Justice J Chelameswar, a sitting judge of the Supreme Court and member of the collegium, informed the CJI of his decision not to participate in the meetings of the Supreme Court Collegium till the highest judiciary ushers in transparency. Justice Chelameswar was a lone dissenting judge on the Constitution Bench which quashed the NJAC and the Constitution Amendment Act.
In fact, the collegium system was flawed on many counts including lack of transparency, non-existence of well-defined criterion for considering names and non-availability of any data on judicial performance and personal antecedents of the proposed names. For these and other reasons, the collegium system earned dislike of public and legal fraternity.
Howsoever flawed the collegium system may be, till a new constitutional framework is put in place in the shape of independent national judicial commission with power of recommending names to the President for appointment of judges to high courts and the Supreme Court, vested with the power to recommend transfer of judges from one high court to another and to inquire into the misdemeanor of any erring judge and recommend the action to the President, the central government is bound to accept the recommendation of the collegium. The government cannot withhold the recommendations on the pretext of finalisation of the Memorandum of Procedure. Cry of the people for quick justice brooks no delay in filling up of the vacancies in higher judiciary.

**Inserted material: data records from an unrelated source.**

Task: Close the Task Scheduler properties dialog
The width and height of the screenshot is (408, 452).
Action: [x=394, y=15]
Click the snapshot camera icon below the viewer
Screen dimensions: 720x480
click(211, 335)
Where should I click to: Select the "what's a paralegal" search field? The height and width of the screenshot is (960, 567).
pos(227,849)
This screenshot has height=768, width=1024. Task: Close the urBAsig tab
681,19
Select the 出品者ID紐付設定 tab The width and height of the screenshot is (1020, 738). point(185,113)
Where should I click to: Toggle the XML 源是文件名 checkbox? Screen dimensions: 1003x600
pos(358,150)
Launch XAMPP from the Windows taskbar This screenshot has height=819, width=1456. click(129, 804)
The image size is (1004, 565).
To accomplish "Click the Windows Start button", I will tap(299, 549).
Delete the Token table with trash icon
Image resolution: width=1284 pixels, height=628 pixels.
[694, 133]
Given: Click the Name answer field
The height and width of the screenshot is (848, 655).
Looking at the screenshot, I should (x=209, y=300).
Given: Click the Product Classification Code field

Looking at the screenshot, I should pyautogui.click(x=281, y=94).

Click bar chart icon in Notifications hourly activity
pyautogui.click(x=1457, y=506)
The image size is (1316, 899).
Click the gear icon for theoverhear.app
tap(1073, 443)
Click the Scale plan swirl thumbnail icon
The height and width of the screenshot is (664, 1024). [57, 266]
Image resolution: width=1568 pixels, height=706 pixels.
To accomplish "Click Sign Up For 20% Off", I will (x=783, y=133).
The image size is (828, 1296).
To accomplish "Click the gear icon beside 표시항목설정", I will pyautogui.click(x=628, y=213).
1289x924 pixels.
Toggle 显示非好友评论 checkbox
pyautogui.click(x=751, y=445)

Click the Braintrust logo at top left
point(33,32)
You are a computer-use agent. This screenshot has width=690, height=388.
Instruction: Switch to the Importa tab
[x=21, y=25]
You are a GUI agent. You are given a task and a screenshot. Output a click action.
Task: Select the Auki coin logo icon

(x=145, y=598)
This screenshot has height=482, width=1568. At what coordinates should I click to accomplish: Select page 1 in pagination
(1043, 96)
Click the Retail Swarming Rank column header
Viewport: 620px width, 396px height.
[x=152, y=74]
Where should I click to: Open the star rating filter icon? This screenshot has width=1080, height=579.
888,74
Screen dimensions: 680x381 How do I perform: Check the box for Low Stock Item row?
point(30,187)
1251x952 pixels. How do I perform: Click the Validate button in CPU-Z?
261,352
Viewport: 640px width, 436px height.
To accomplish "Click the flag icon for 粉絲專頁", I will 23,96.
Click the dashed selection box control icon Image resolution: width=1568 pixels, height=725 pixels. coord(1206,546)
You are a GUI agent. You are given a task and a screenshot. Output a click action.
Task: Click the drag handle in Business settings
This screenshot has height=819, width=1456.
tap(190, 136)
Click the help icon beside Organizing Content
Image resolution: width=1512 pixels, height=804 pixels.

This brings us to the second aspect of the controversy that is what is the intention of the government in insisting upon the finalisation of MoP before accepting recommendations of the collegium pending with the government? The central government intends to incorporate in the Memorandum of Procedure a clause providing therein that the collegium consider only the names forwarded to it by a three-member committee of retired chief justices, thus appropriating to itself a right to circumvent the consideration by the collegium. This in essence means that the names before coming to the collegium shall be vetted by a committee appointed by the government. Another provision in the MoP which the central government wants to incorporate is its power to reject a name recommended by the collegium on the ground of national security. Track record of two years of functioning of this government shows that it wants to fill constitutional posts with the persons having RSS background. Take the case of governors and officers on special Duty (OSDs).
The position of the government in this controversy is unacceptable for the reasons that: (1) the proposals made by it run counter to the judicial verdicts of 1993 and 1998 which are the law of the land under Article 141 of the Constitution unless replaced; (2) howsoever unacceptable for various reasons, the collegium system unless substituted by a constitutionally valid law is to be followed: (3) the government on its own cannot push forward a Memorandum of Procedure without a public debate and Parliament’s nod; and (4) the judiciary and the government must function in harmony and not in conflict.